臨月に入り出産準備も整った矢先のことでした。 就寝前「そういえば今日は胎動が無かったような…。あれ?昨日はどうだっけ??」 不安な気持ちを否定するように「いつも夜中になったら暴れだすから大丈夫。明日は検診だし」とのん気にしていました。
朝になってからも、動きませんでした。 ご飯食べたり、好きな音楽聴いたり、話しかけたり。 今までなら、反応が返ってきていたのに、何をやっても無反応。 焦る気持ちをおさえつつ「大音量でドライブすれば起きる!」と、 検診に向かいました。
助産師さんに動いてないことを伝えると、 「本当は今日はエコーやらないんだけど、念のためエコー見てみよう」と心音はとらずにエコーの手配をしてくれました。 しばらくして、先生がやってきてお腹にエコーをあてて1秒で悲しい現実を目の当たりにしました。 どう見ても、心臓が止まっていました。 先生からも「悲しいけれど、心拍が確認できない」と告げられました。
カーテンの向こうにはたくさんの妊婦さん。 泣くことなんて出来ません。 必死にこらえつつもポロポロ涙がこぼれました。 いつもはやったことのないエコーの機能を使って細部まで確認してもらい、心停止から数日経っている事が分かりました。 念の為、もう1人先生がやってきて、2人で再確認。 「やはり赤ちゃんはもう助かりません。
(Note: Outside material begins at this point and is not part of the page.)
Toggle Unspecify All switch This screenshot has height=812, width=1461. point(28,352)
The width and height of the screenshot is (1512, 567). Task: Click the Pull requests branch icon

このあと、検査と状況をご説明します」
エコーブースのカーテンを開けてからは冷静でした。目の前の妊婦さんを不安にさせちゃいけない。笑ってなきゃ。 先生から説明を聞き、週末にあたる事、炎症反応もないということで、2日後の入院になりました。 「2日間、赤ちゃんとゆっくり過ごしてね。」
翌日。あかちゃんの洋服を買いに主人とベビー洋品店へ。 店に入って、一番目の前に天使の羽のついた服がありました。 いつもならどぎつい色の服が並んでる所なのに、なぜ今日はこの服が出ているの? 普段ならとうてい手が出せない値段でしたが迷わず購入しました。 最初で最後のベビー服です。
ふと気づくと、回りは妊婦や赤ちゃんばかり。 当然の光景ですが、想像以上に心にグサグサ突き刺さりました。 戌の日にお参り行った神社も参拝しました。 傍からは、出産目前の幸せなカップルにみえたことでしょう。
入院前に実家へ挨拶に行くと、父がポロッと涙を流しました。 父の涙は祖母の葬儀以来初めてです。
出産前の処置や促進剤が効かないままに、入院4日目。 「勝負に出ます!」と、担当医の顔つきが変わりました。 破膜処置をして破水すると、一気にお産が始まりました。
苦しいところから早く出してあげなくちゃ。 赤ちゃんと分かれたくない。 赤ちゃんが死んでいることを認めたくない。
いろんな感情がごちゃまぜになっていました。 分娩台にあがったらすぐにするするっと産まれてくれましたが、先生が取り上げた瞬間、とうとう現実と向き合ってしまいました。 陣痛は半端ないし、パパも付き添ってる、普通のお産と何も変わらない。そこに産声が聞こえない以外は…。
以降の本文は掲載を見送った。